Tuesday, February 24, 2015

Agriculture Expansion in Tanzania May Greatly Increase Risks of Plague in Humans

Press Release
Maize cultivation sparks surge in plague-carrying rodents; experts fear acceleration of agriculture production across Africa may carry same risks beyond Tanzania

Deerfield, Ill. (February 23, 2015) —The push to boost food production in East Africa that is accelerating the conversion of natural lands into croplands may be significantly increasing the risk of plague according to a new study published online today in the American Journal of Tropical Medicine and Hygiene (AJTMH).

Researchers studied rodents in northern Tanzania, where over the last few decades croplands have expanded by 70 percent. They found that in areas where maize production has been introduced, the number of rodents infested with plague-carrying fleas that can cause human infections nearly doubled compared to numbers in neighboring wilderness areas.

Scientists also linked the maize fields to a 20-fold increase in the population of the African rat (Mastomys natalensis) that is a major conduit for plague and a number of other diseases, including deadly Lassa fever—an affliction often mistaken for Ebola—that has become a growing concern in West Africa.

“We found that introducing maize production in natural areas appears to create a perfect storm for plague transmission,” said Hillary Young, PhD, a community ecologist at the University of California, Santa Barbara, and one of the lead authors of the study. “The presence of the crop as a food source caused a surge in the population of a rat species known to carry plague. Local farmers often then store this harvested corn next to or inside their homes—baiting in the hungry field rats and increasing opportunities for human infection.”

“These kinds of conditions are what breed outbreaks,” Young said.

Plague is an ancient disease caused by the bacterium Yersinia pestis that continues to sicken and kill people even in the 21st century. Since 2000, most of the outbreaks of plague have occurred in Africa, particularly the Democratic Republic of Congo and Madagascar, an island nation off the coast of Mozambique [In 2013, ASTMH published a series of infographics about plague in the first decade of the 21stcentury.] Just since last September, an outbreak in Madagascar led to 263 infections and 71 deaths. Plague also occurs in the USA, with a small number of cases reported annually in western states.

Plague has long been a threat in Tanzania and continues to emerge in sporadic outbreaks. From 1980 to 2011, for example, there were about 8490 cases and 675 deaths reported in the country.

According to the World Health Organization (WHO), plague is treatable with antibiotics and supportive therapy but, left untreated, it is fatal 30 to 60 percent of the time.

Rats and Expansion of Agriculture
In June and July of 2011, shortly after the typical annual peak in human plague cases, investigators studied three areas in northern Tanzania. In these areas, plague outbreaks have been documented in the past, and maize production has expanded and now abuts the boundaries of protected lands.

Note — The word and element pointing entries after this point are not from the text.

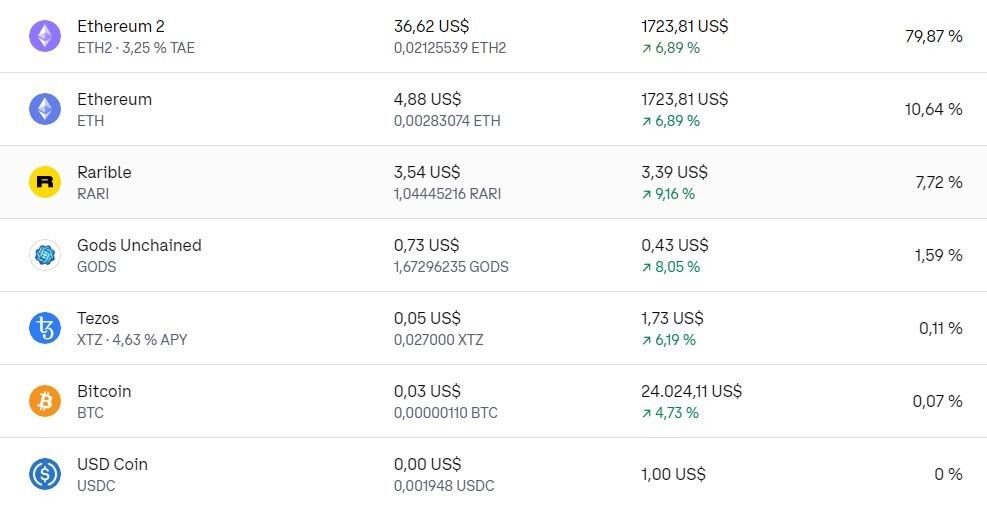Click the blue Tezos icon

click(x=45, y=328)
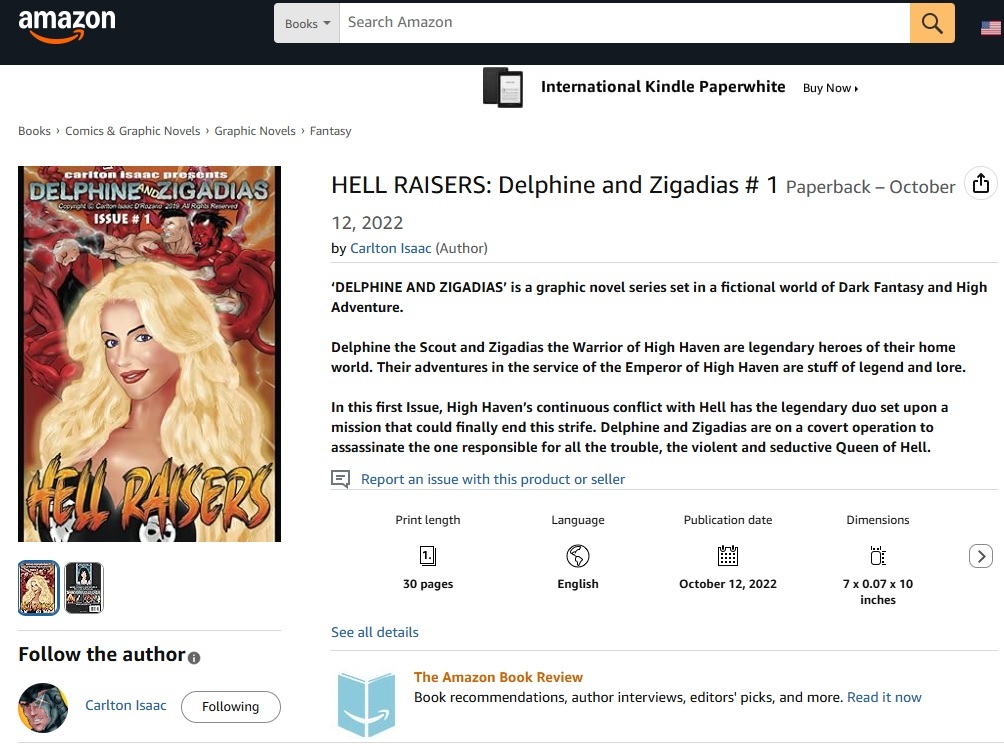Screen dimensions: 1004x749
Task: Click the Carlton Isaac author avatar
Action: 43,707
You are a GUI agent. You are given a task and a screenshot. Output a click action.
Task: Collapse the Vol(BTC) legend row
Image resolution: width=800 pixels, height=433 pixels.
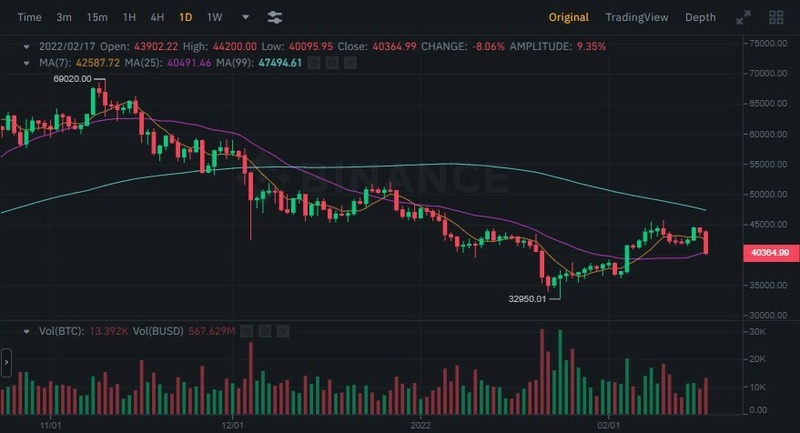pos(28,331)
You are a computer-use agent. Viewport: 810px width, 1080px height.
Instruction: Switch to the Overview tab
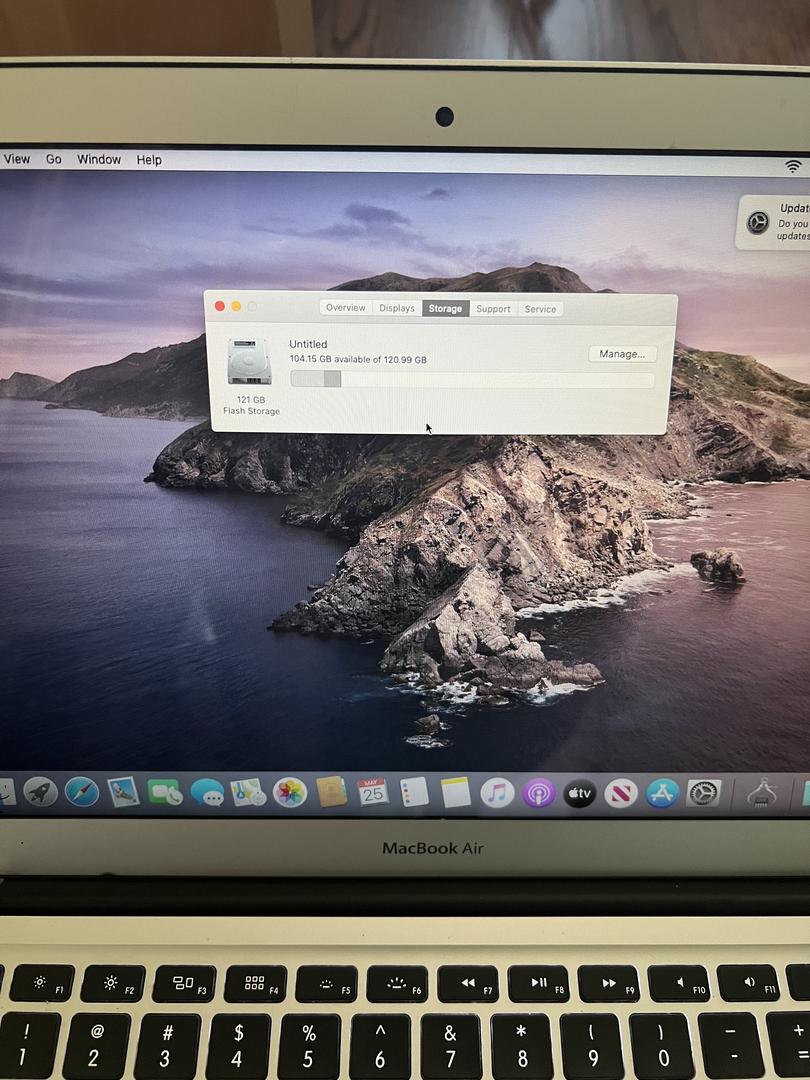(345, 308)
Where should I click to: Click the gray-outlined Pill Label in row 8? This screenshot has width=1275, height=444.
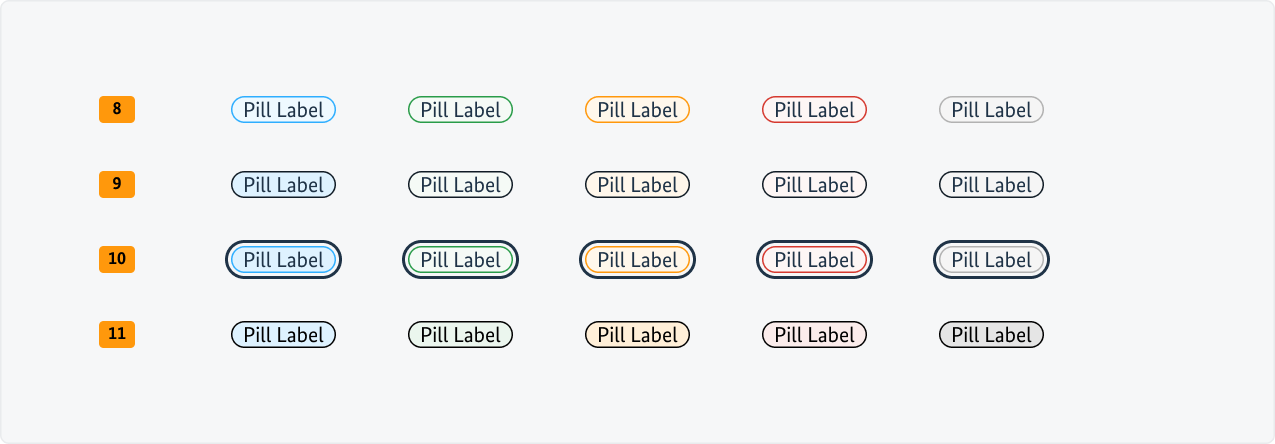(991, 110)
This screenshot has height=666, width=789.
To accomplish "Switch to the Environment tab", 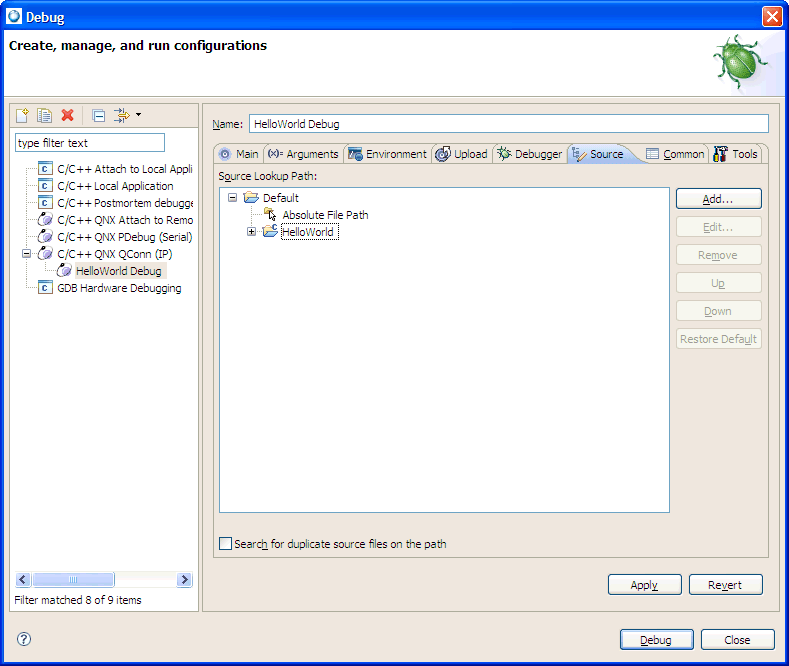I will [x=388, y=154].
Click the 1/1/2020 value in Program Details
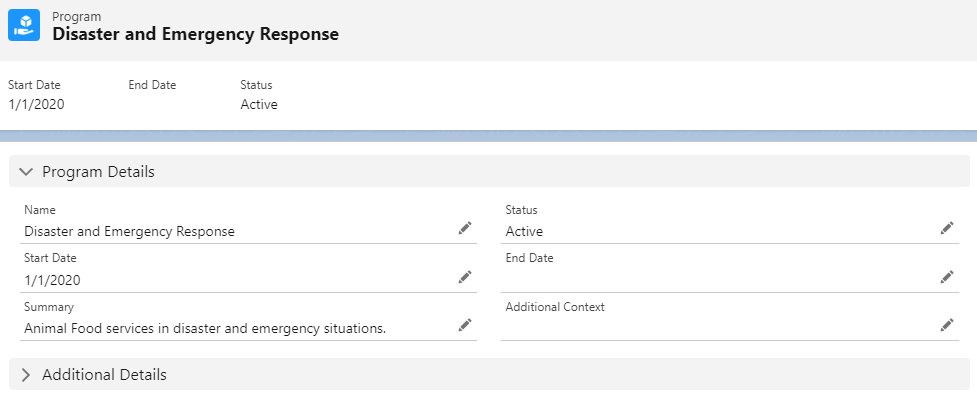Image resolution: width=977 pixels, height=400 pixels. point(52,280)
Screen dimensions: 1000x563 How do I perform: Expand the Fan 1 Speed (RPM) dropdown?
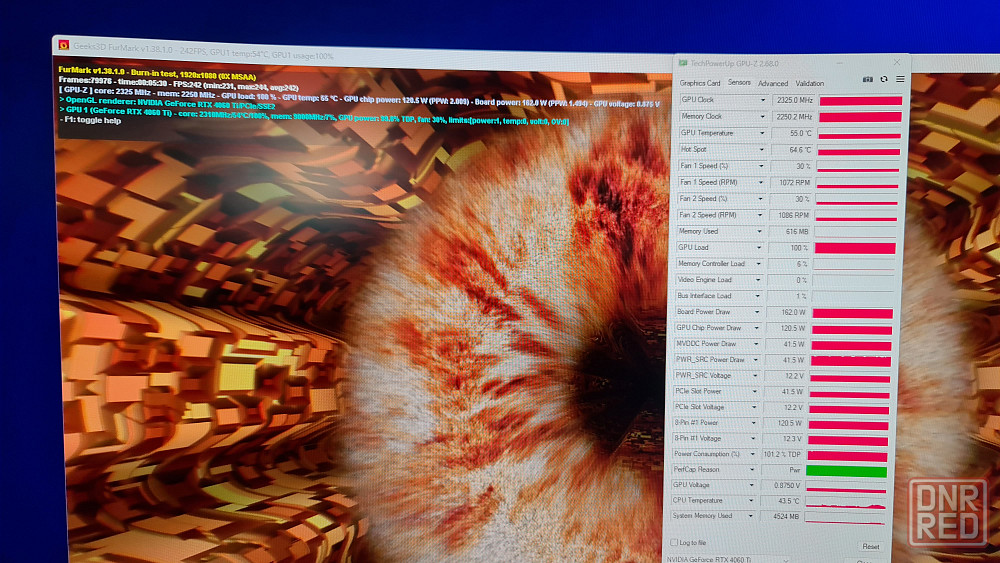pyautogui.click(x=762, y=182)
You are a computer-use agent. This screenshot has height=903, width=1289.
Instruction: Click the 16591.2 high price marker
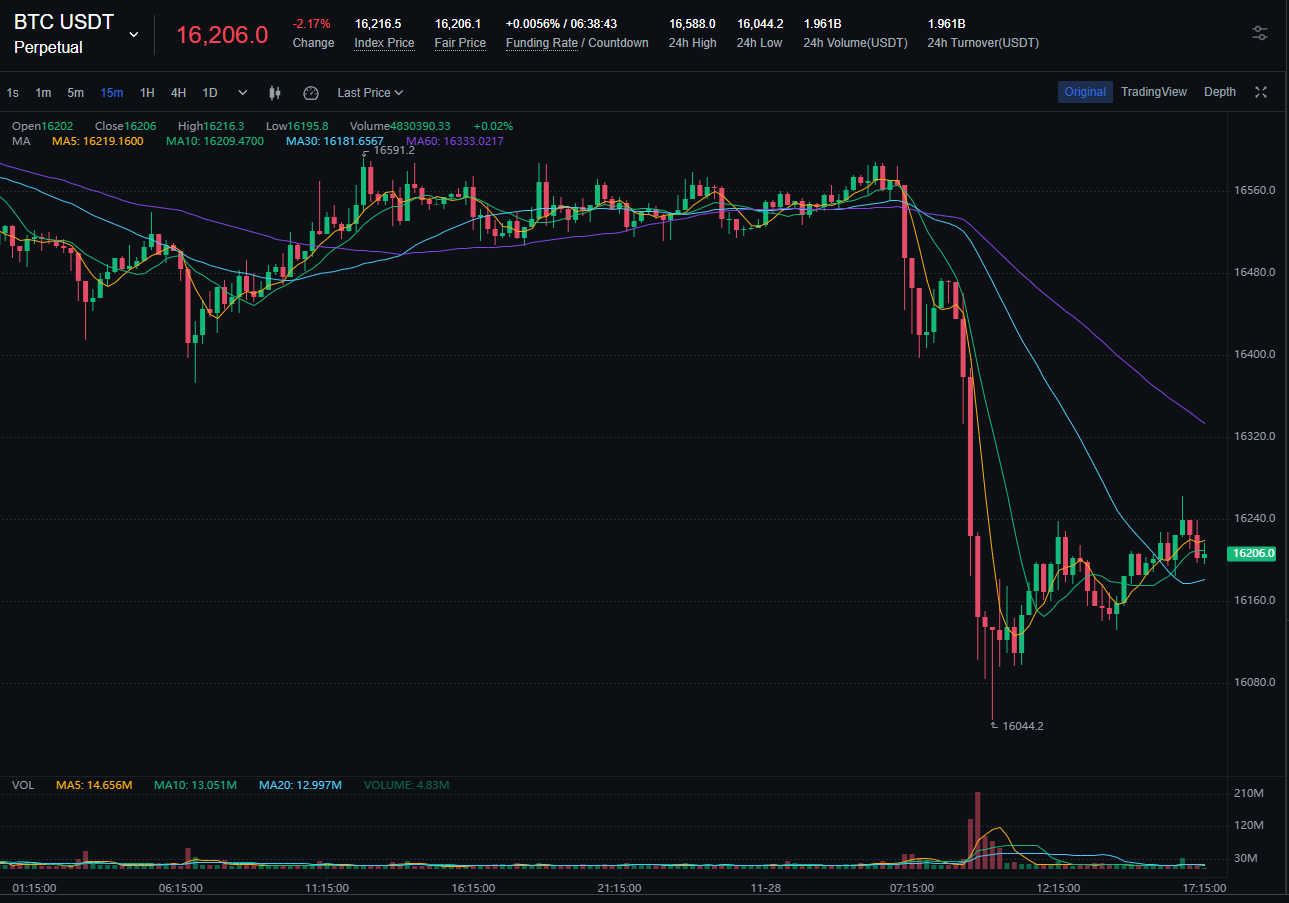tap(393, 150)
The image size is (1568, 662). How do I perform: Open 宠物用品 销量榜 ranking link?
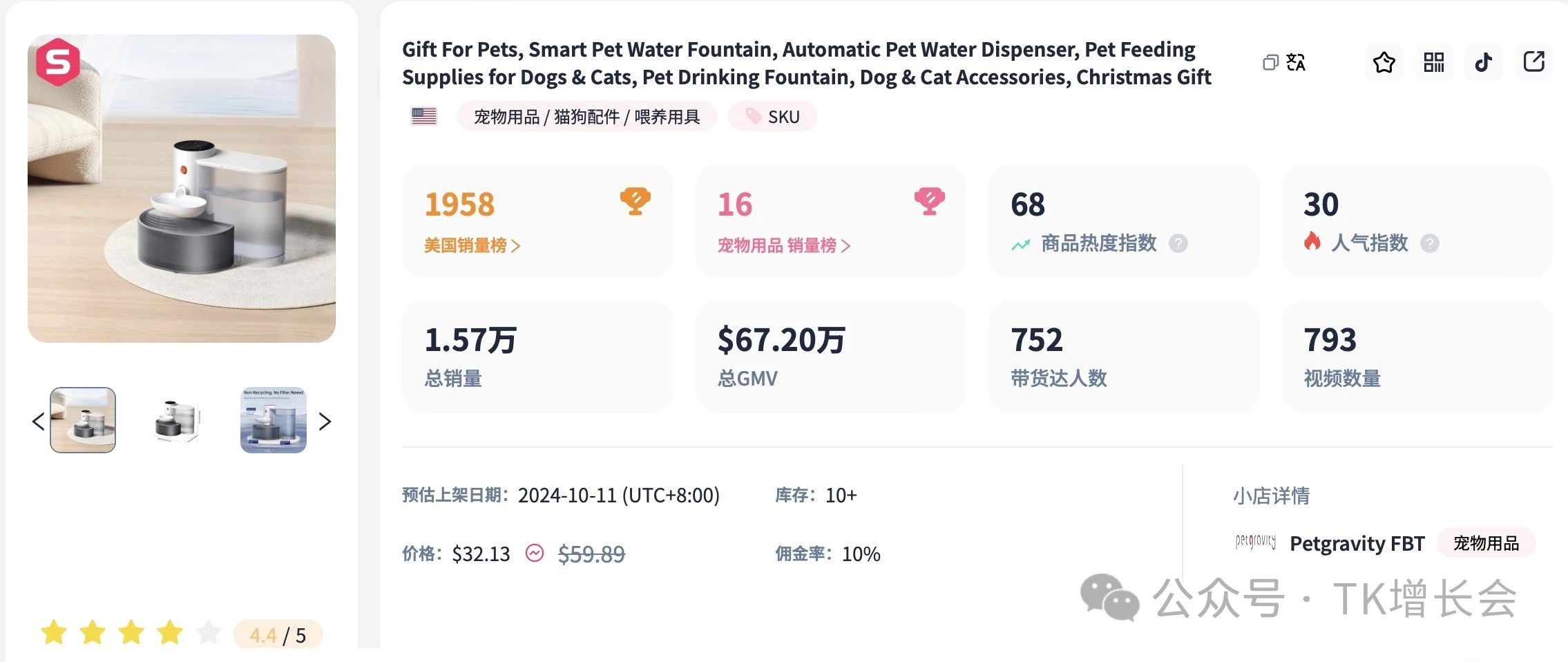click(x=783, y=245)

Young said the area of Tanzania where the study was conducted is a historic hotspot for plague, though so far there has not been an uptick in infections documented in the farming communities studied.

But the researchers, which included investigators from Stanford University, Colorado State University, the Smithsonian Institution, and Tanzania’s Sokoine University of Agriculture, believe all of the factors that could cause an outbreak are now in place: a population surge in rodents carrying plague and fleas capable of transmitting plague to humans, coupled with crop storage practices and rat behaviors that could increase contact with humans.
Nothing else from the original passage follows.